Sintomatología. Síntomas leves: fiebre, cansancio, dolor de cabeza o de cuerpo, tos, dolor de garganta y secreción nasal. Síntomas graves: dificultad para respirar, dolor o presión en el pecho, mareos repentinos, confusión, somnolencia, y vómitos. En caso de presentar estos síntomas, se debe buscar asistencia inmediata.
Grupos de riesgo. Las personas que tienen un riesgo más alto al enfermarse son: adultos mayores de 65 años, niños menores de dos años, embarazadas, y personas con enfermedades crónicas como asma, hipertensión arterial, cardiopatías o diabetes mellitus.
En estos pacientes es especialmente importante vacunarse todos los años, con el fin de prevenir episodios severos de influenza.
Medidas de protección. Para prevenir el contagio de influenza es importante lavarse frecuentemente las manos con agua y jabón, mantenerse lejos de personas enfermas y aplicarse la vacuna de influenza estacional de ser posible todos los años. La vacuna ayuda a evitar que se enferme gravemente en caso de contraer la enfermedad y disminuye los contagios hacia población de riesgo.

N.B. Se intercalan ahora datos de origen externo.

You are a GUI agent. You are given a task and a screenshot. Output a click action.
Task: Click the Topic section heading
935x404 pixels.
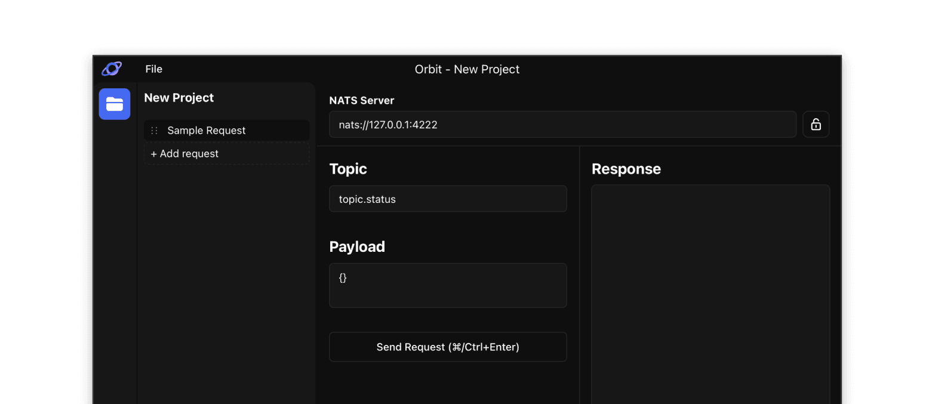point(348,169)
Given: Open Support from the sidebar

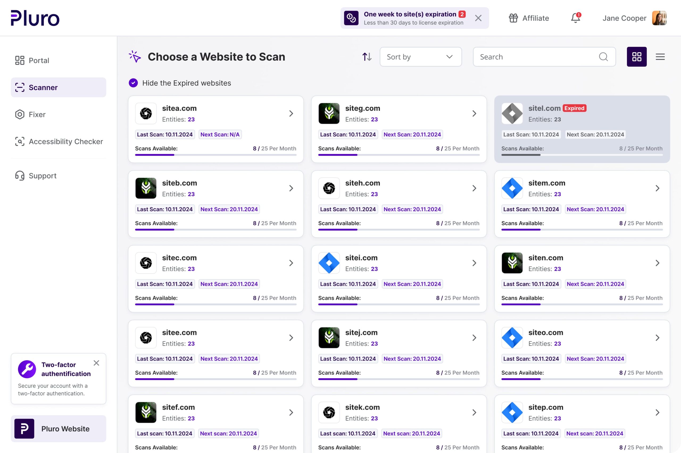Looking at the screenshot, I should 42,176.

¿Qué debo hacer si me enfermo? Lo más importante es descansar y beber mucho líquido para mantenerse hidratado. Puede usarse acetaminofén o ibuprofeno para el control de la fiebre y el dolor. La mayoría de la gente mejora por si sola en una o dos semanas. En el momento de que se presentan síntomas severos o síntomas persistentes, a pesar del medicamento, es hora de buscar atención médica.
En caso de salir, lo recomendable es usar mascarilla mientras se persista con tos, estornudos o secreción nasal. Además, debe cubrirse siempre la boca y la nariz con la parte interna del codo al toser o estornudar.
Tratamiento. El tratamiento es mayormente sintomático. En casos selectos, se pueden utilizar medicinas antivirales, las cuales usadas oportunamente pueden disminuir la duración y severidad de la enfermedad. Cabe recalcar que los antibióticos no sirven para tratar la gripe. La mejor forma de prevención es la vacuna.